Of course, a great product exceeds simple usage. It must also deliver design aesthetics that help create +Positive spaces and contribute to people’s well-being. Keeping up with design trends and anticipating what’s around the corner, we’re creating products that enhance a space and the people who use it – from mixed materials (think carpet tiles married with LVT) to unique patterns, colours and textures inspired by nature.

Cues from nature

Spaces that reflect the beauty of the natural world provide positive experiences for occupants. And products that are designed with nature in mind offer huge benefits not just from a beautification standpoint, but also from a sustainability perspective. Employing biomimicry in product development uses nature’s innovations and unique patterns to create a better product. From carpet tiles inspired by the random beauty of a forest floor to glue-free installation systems that mimic a gecko’s ability to adhere to surfaces.

Use of biophilic design in the workplace has a strong, measurable impact on key employee outcomes such as well-being, productivity and creativity. According to the Human Spaces report into the Global Impact of Biophilic Design in the Workplace, those who work in environments with natural elements report a 15% higher level of well-being, a 6% higher level of productivity and a 15% higher level of creativity than those who work in environments devoid of nature. From floor to ceiling, products used in a space can facilitate a connection with nature through colour, light, pattern and accessibility to the natural world.

A better product must also interact in a healthy way with the world around us. Today’s products should do more with less – using fewer resources and delivering smarter, more sustainable solutions. In our case, that means reinventing products to reduce and even eliminate carbon emissions, waste and energy use.

Products that interact with the space and its users

A space can be as small as your favorite booth at a restaurant or as big as a city. Applying that theory to built space, it refers to the ability of an interior environment to provide a range of specific, spatial moments that offer people the choices, tools and permission to work as they see fit.

At Interface, we believe our flooring solutions have the power to move people.
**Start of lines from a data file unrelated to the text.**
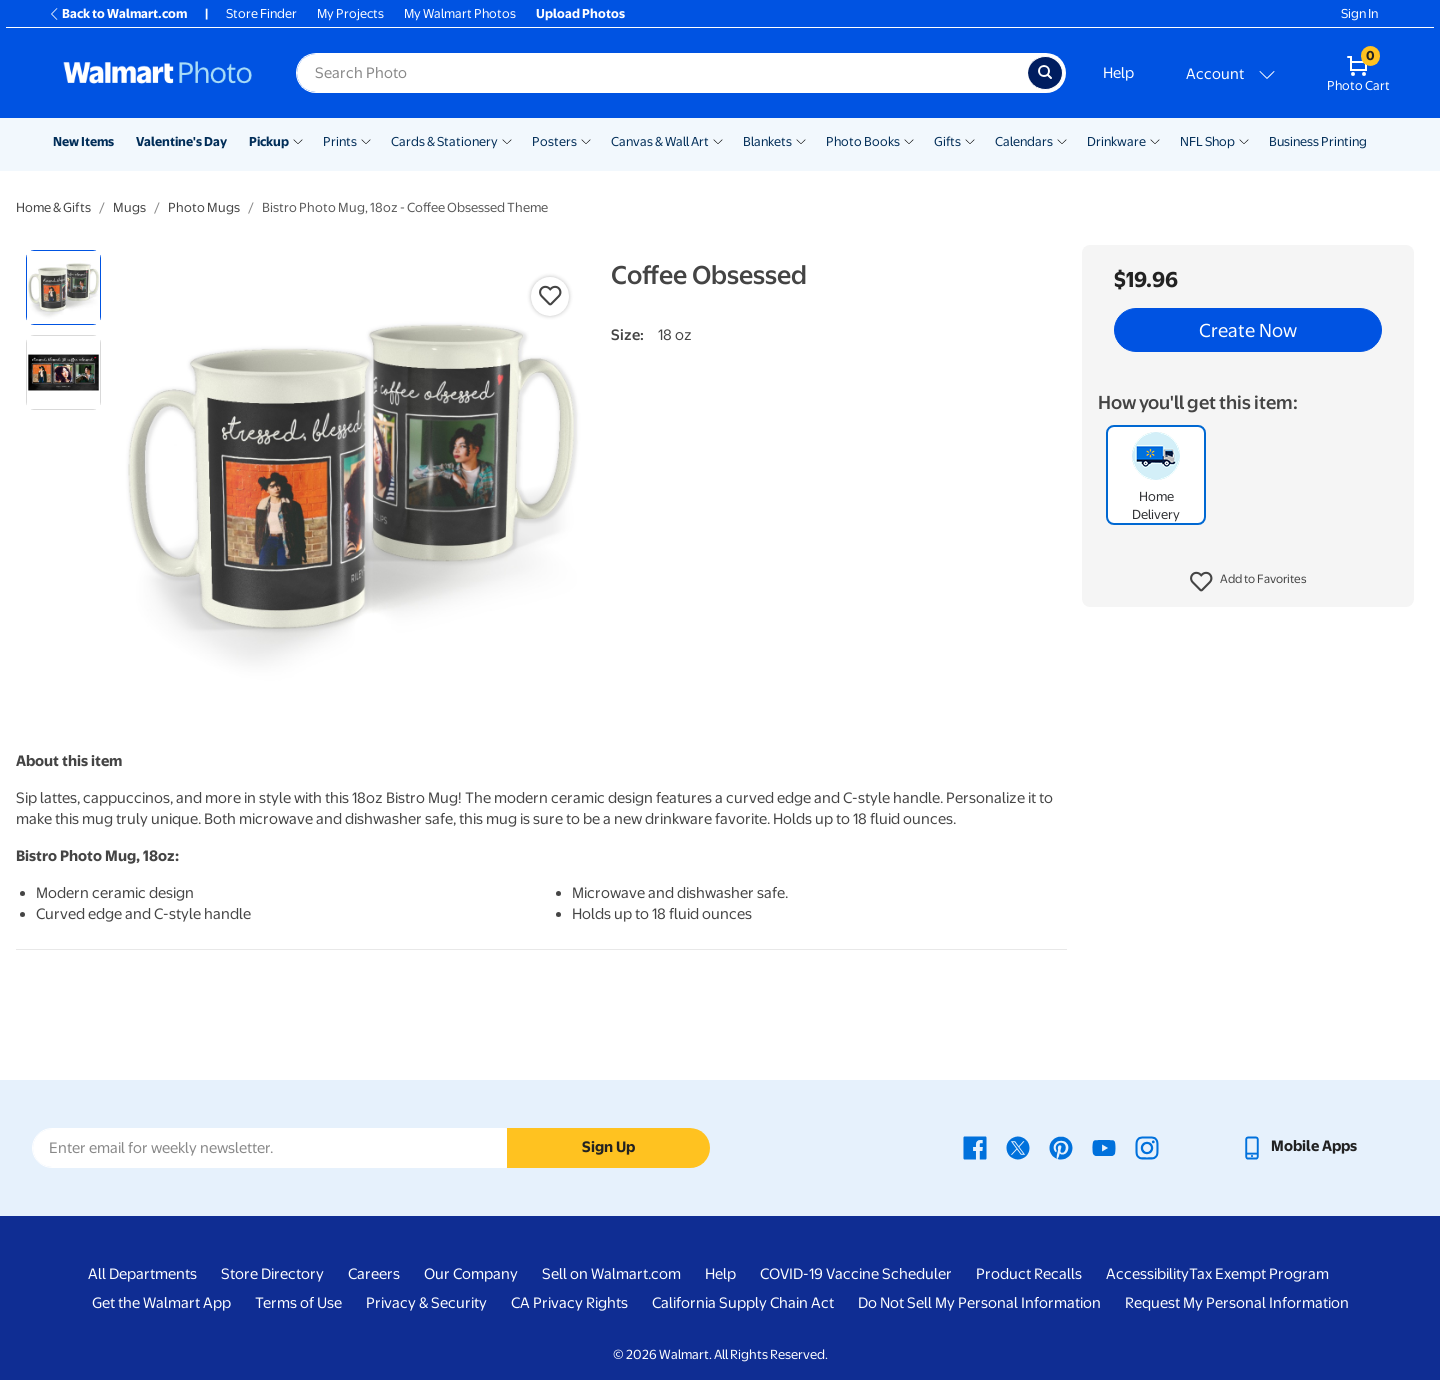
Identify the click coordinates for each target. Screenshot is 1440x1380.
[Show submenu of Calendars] (1062, 140)
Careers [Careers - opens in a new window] (374, 1274)
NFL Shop (1207, 141)
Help (1118, 73)
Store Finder (261, 13)
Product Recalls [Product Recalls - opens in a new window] (1029, 1274)
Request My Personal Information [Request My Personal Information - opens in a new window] (1237, 1303)
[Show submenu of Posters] (586, 140)
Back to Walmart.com (117, 13)
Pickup (269, 141)
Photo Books (863, 141)
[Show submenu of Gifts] (970, 140)
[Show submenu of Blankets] (801, 140)
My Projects (350, 13)
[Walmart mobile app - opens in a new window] (1298, 1146)
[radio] (63, 287)
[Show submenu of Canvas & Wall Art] (718, 140)
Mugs (129, 207)
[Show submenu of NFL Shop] (1244, 140)
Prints (340, 141)
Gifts (947, 141)
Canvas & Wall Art (660, 141)
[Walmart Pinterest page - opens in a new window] (1061, 1146)
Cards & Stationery (444, 141)
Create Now (1248, 330)
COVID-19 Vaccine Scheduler (856, 1274)
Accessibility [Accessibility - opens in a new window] (1147, 1274)
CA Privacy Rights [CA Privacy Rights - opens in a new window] (569, 1303)
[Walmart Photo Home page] (158, 73)
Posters (554, 141)
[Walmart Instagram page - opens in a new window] (1147, 1146)
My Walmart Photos (460, 13)
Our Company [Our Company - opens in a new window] (471, 1274)
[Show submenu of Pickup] (298, 140)
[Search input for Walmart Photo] (662, 73)
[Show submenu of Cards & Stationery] (507, 140)
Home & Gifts (53, 207)
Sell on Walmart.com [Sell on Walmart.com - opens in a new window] (611, 1274)
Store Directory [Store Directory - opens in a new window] (272, 1274)
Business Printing (1318, 141)
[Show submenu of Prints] (366, 140)
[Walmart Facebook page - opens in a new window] (975, 1146)
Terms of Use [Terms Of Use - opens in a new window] (298, 1303)
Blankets (767, 141)
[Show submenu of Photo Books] (909, 140)
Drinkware (1116, 141)
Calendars (1024, 141)
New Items (83, 141)
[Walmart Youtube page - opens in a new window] (1104, 1146)
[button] (1248, 582)
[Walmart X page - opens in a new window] (1018, 1146)
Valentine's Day (181, 141)
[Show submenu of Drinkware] (1155, 140)
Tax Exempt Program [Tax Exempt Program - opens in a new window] (1259, 1274)
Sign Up (608, 1147)
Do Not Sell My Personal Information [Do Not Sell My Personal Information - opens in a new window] (979, 1303)
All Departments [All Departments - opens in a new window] (142, 1274)
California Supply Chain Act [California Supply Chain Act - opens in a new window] (743, 1303)
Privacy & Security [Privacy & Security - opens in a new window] (426, 1303)
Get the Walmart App (161, 1303)
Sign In (1359, 13)
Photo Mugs (204, 207)
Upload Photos (580, 13)
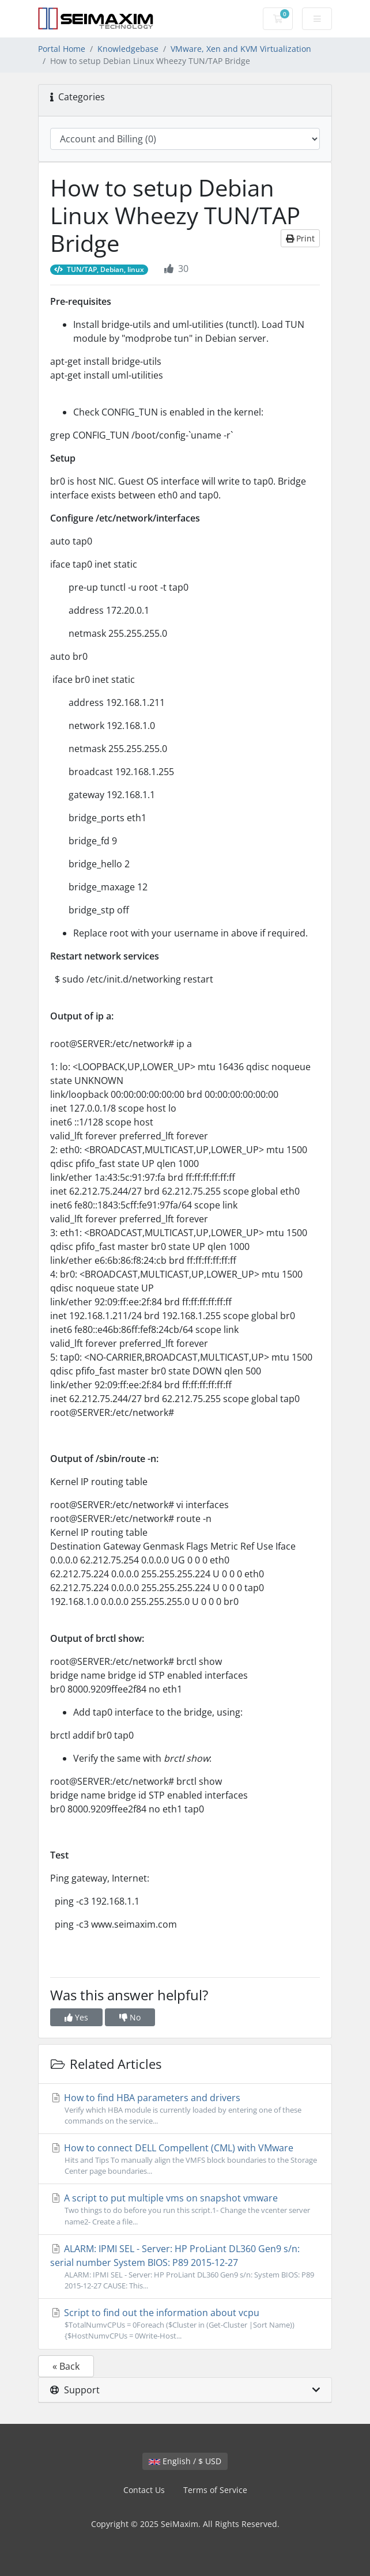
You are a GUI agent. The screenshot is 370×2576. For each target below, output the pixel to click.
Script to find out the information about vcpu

With the expertise of architects and designers, the floor can contribute to a space that lets its users thrive, so they can live, work, learn and regenerate.

Philips’ headquarters in Hamburg, Germany

Interface’s Equilibrium carpet tiles were used to help simplify orientation within the Philips headquarters building, promote intuitive wayfinding, indicate the purpose of individual areas and point out places for retreat.

When selecting products for a space, it’s important to take a holistic view and to not just consider them as individual products, but rather systems. Like modular furniture, the best products should interact and “play well” with other things in the space, as well as the world and environment.

Today’s challenge is to develop spaces that enhance the productivity, creativity and well-being of those who use them. Ultimately, the products used in today’s spaces must allow for flexibility – so people can grow and create their own ways of work and play. Spaces succeed if they respond to feedback and change to meet the new cultural conditions – a need in all kinds of built spaces, as well as the products that go into them.